This review synthesizes current evidence to delineate how the glycolysis-lactylation axis orchestrates a multi-faceted immunosuppressive program and confers broad therapy resistance. We detail its mechanisms in: (1) Inhibiting antitumor immunity by driving M2 macrophage polarization, enhancing regulatory T cell (Treg) function, and promoting CD8⁺ T cell exhaustion; (2) Enhancing intrinsic tumor cell resistance through lactylation-mediated DNA damage repair and stemness maintenance; and (3) Directly undermining immunotherapy, notably by stabilizing programmed cell death 1 ligand 1 (PD-L1). We critically evaluate emerging therapeutic strategies that target this axis, including inhibitors of glycolytic enzymes, lactate transporters (MCTs), and lactylation writers/erasers, and their potential to synergize with established immunotherapies.

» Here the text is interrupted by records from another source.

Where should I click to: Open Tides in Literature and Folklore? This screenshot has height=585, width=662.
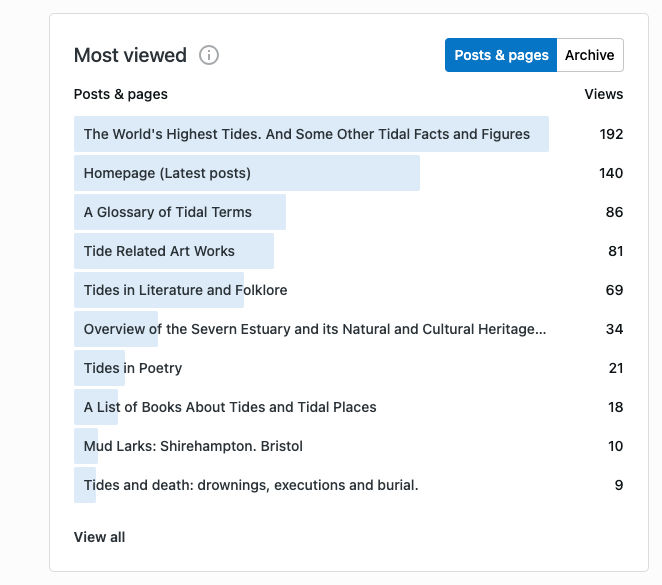click(x=185, y=290)
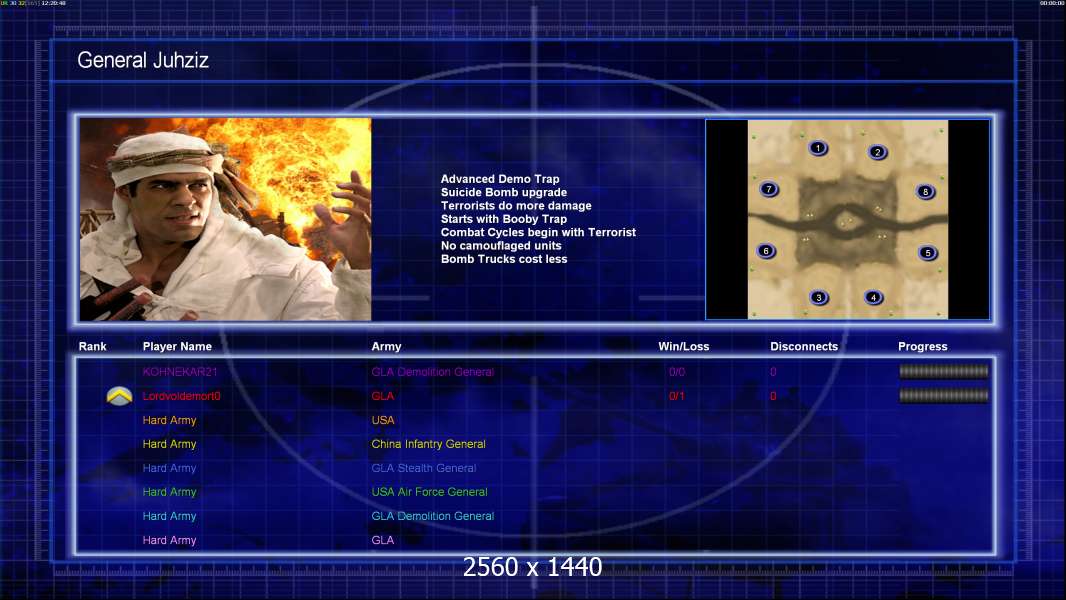
Task: Select start position 8 on the map
Action: 925,191
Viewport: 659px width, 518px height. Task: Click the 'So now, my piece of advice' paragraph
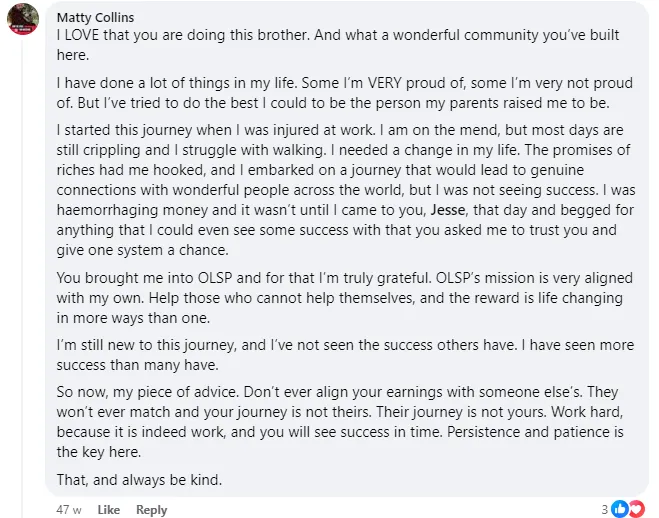(x=340, y=422)
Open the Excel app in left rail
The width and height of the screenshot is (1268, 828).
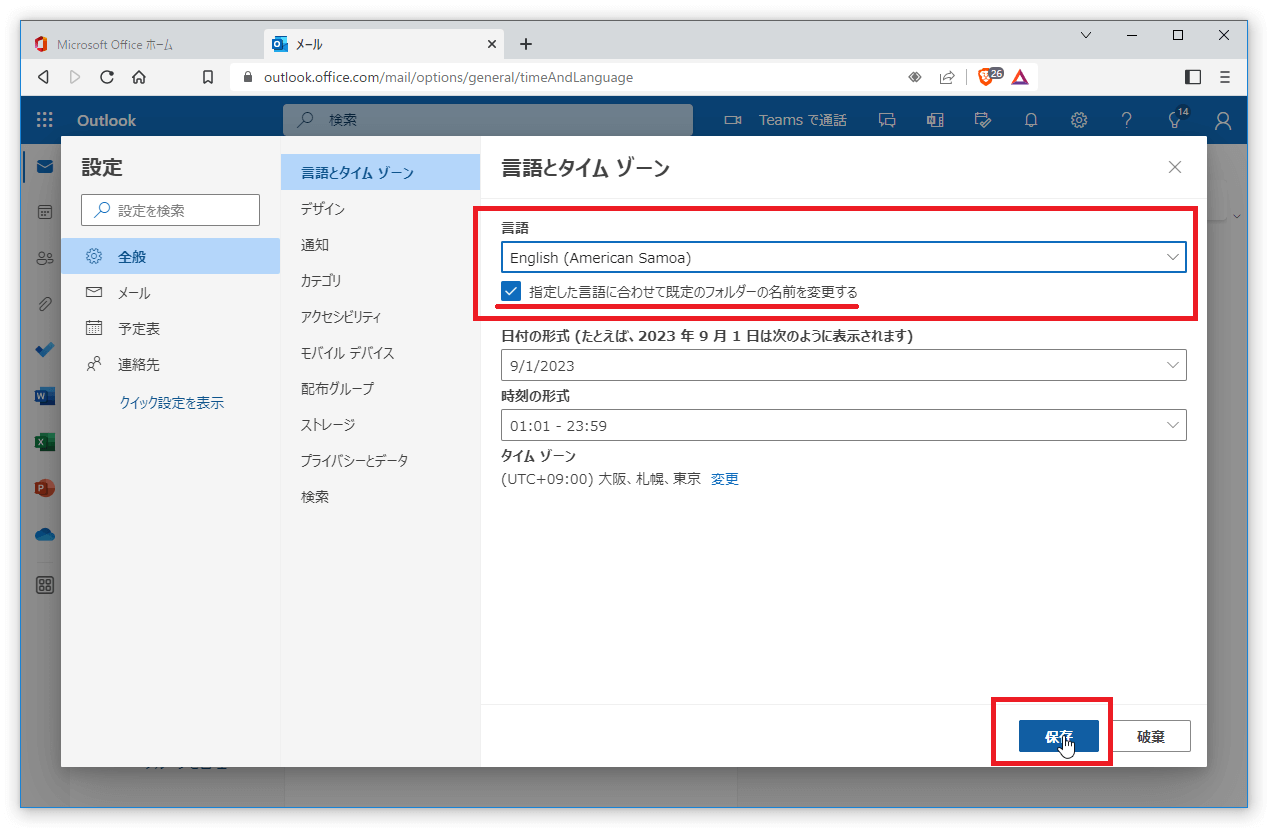pos(44,442)
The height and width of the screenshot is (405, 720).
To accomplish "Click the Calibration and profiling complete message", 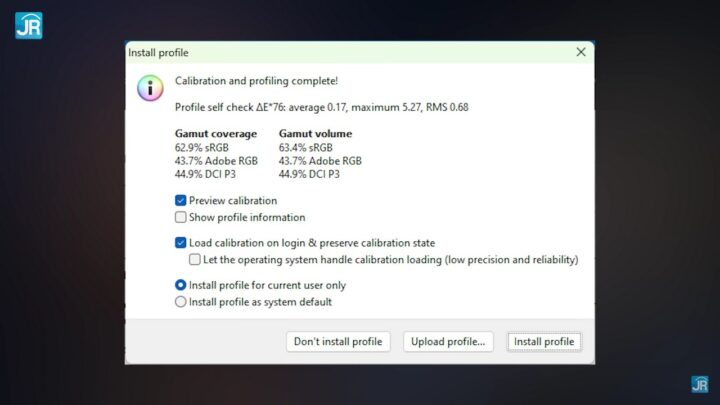I will pos(256,81).
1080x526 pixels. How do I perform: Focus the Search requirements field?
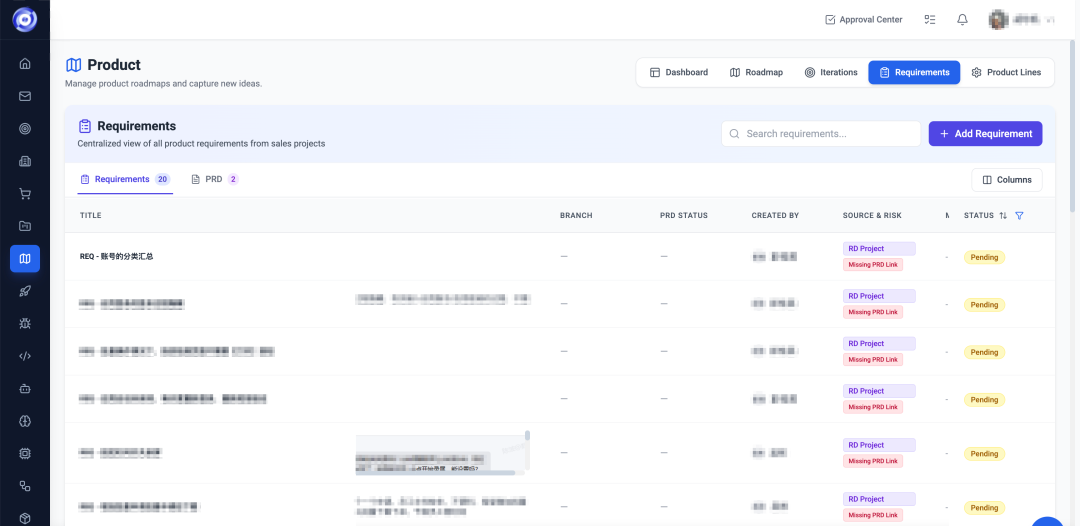(x=821, y=134)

Targeting the lactate-lactylation signaling hub represents a promising metabolic-epigenetic strategy to dismantle tumor-driven immunosuppression and overcome therapeutic resistance, particularly resistance to immunotherapy. Although a substantial body of preclinical evidence, ranging from cancer cell line models to patient-derived xenografts, supporting the potential of targeting this axis, its clinical translation remains hindered by a gap in the evidence hierarchy, necessitating further validation through prospective clinical trials.